La tension politique monte au Liban en raison des pressions de plus en plus fortes exercées par le Hezbollah et ses alliés pour discréditer le Tribunal spécial pour le Liban (TSL), chargé d'enquêter sur l'assassinat de l'ancien premier ministre libanais Rafic Hariri.

Dernière salve en date, les députés du mouvement chiite et leurs alliés ont refusé jeudi d'approuver en commission une clause sur le financement du TSL, dans lequel Beyrouth participe à hauteur de 49%.

Bien que largement symbolique, ce refus est perçu comme une nouvelle tentative de discréditer le tribunal, créé en 2007 par une résolution du Conseil de sécurité de l'ONU.

En juillet, le chef du Hezbollah Hassan Nasrallah avait annoncé s'attendre à ce que le TSL accuse des membres de son parti d'implication dans le meurtre de Hariri.

Depuis, la formation chiite a haussé le ton contre le tribunal, l'accusant d'être «politisé» et «à la solde d'Israël».

«Pour le Hezbollah, si le gouvernement libanais décide que le tribunal est nul et non avenu, cela serait un pas important dans la bonne direction», explique Hilal Khachane, professeur de sciences politiques à l'Université américaine de Beyrouth.

«Le tribunal n'aurait ainsi plus de mécanisme pour appliquer ses décisions, notamment quand il s'agit d'appréhender au Liban des personnes poursuivies», a-t-il ajouté.

Dans une incroyable volte-face, le premier ministre Saad Hariri, fils de Rafic, a affirmé début septembre avoir commis une «erreur» en accusant la Syrie du meurtre de son père.

«Saad Hariri a fait une concession colossale équivalente à un tremblement de terre (...) et ce à quoi on assiste maintenant, ce sont les répliques, qui peuvent être aussi désastreuses que le séisme» lui-même, souligne M. Khachane.

Ainsi, Jamil Sayyed, un ex-général libanais écroué pendant quatre ans dans le cadre de l'enquête et libéré en 2009 en raison de l'absence d'«éléments de preuve suffisants», s'est attaqué à Saad Hariri.

Il l'a accusé d'avoir «vendu le sang» de son père et d'avoir «faussé les pistes dès le départ», critiquant également la justice libanaise et le TSL et appelant les Libanais «à refuser l'état des choses (dans le pays) même si cela nécessite de faire tomber l'État par la force».

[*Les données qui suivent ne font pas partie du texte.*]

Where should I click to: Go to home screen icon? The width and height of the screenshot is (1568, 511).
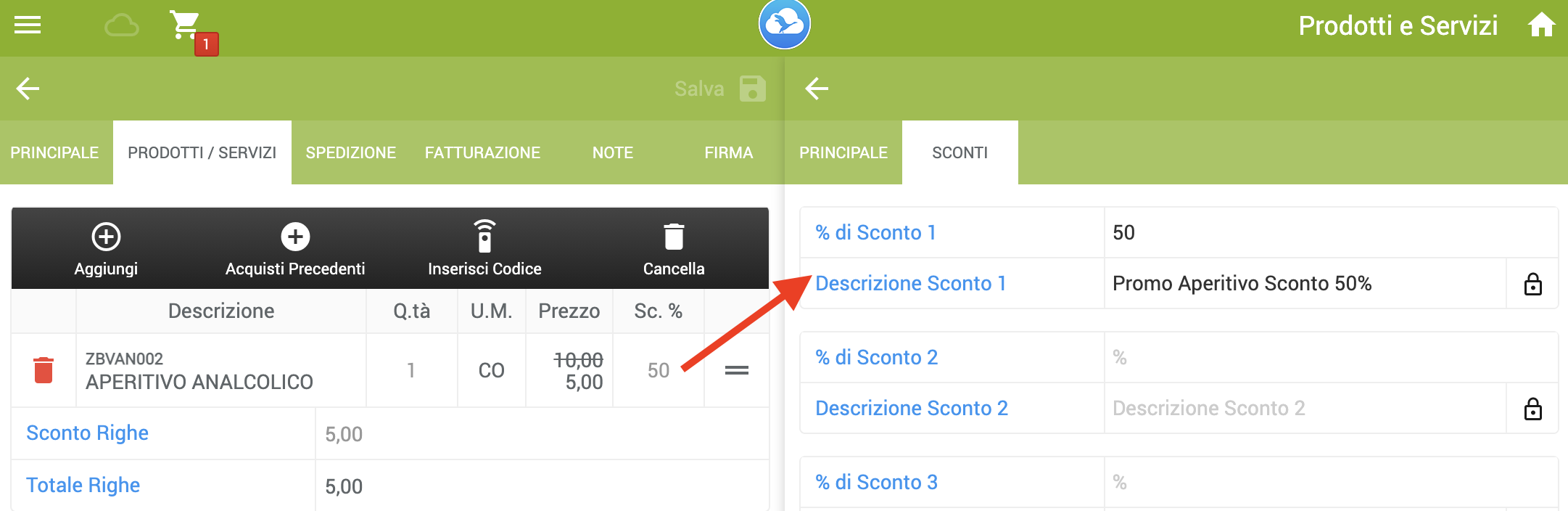point(1541,25)
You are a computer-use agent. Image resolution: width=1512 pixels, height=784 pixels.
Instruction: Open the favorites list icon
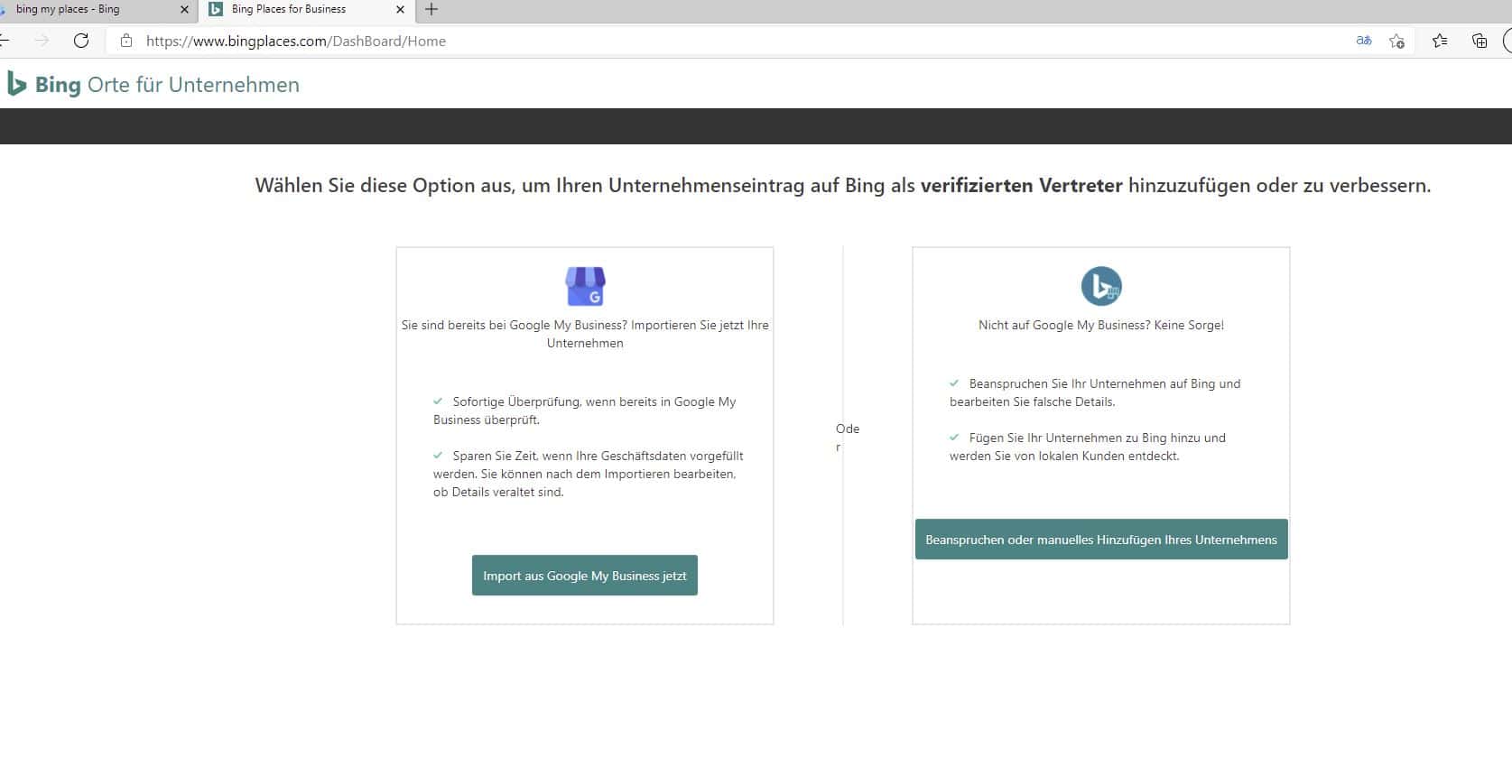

La justice libanaise a lancé des poursuites contre lui à la suite de ces propos.

Chafic Masri, un expert en droit international, craint que les tensions dégénèrent en violences: «Le tribunal est une institution internationale dans laquelle personne ne peut s'ingérer (...) mais personne ne sait où va mener cette boule de feu».

Si des membres du Hezbollah sont accusés par le TSL, certains craignent une répétition du conflit de mai 2008 qui avait opposé des partisans du mouvement chiite à des partisans de Saad Hariri, rappelant les années de la guerre civile (1975-90).

«Le Hezbollah et ses alliés veulent que le premier ministre change de position sur le tribunal et, s'il ne le fait pas, ils peuvent faire pression sur lui», estime Paul Salem, directeur du centre Carnegie pour le Moyen-Orient.

«Ils peuvent faire tomber le gouvernement ou pousser à des troubles civils», poursuit-il. «Hariri est dans une position très, très, très difficile».

Le Hezbollah, soutenu par la Syrie et l'Iran, a deux ministres dans le gouvernement d'union et représente la force politique et militaire la plus puissante du Liban.

C'est la seule formation libanaise à ne pas avoir déposé les armes à la fin de la guerre civile, arguant que son arsenal devait être utilisé pour protéger le Liban contre toute agression israélienne.

Pour Hilal Khachane, «Saad Hariri n'a aujourd'hui comme option que celle de faire des concessions (...) il s'est placé dans une situation où le loup est le juge».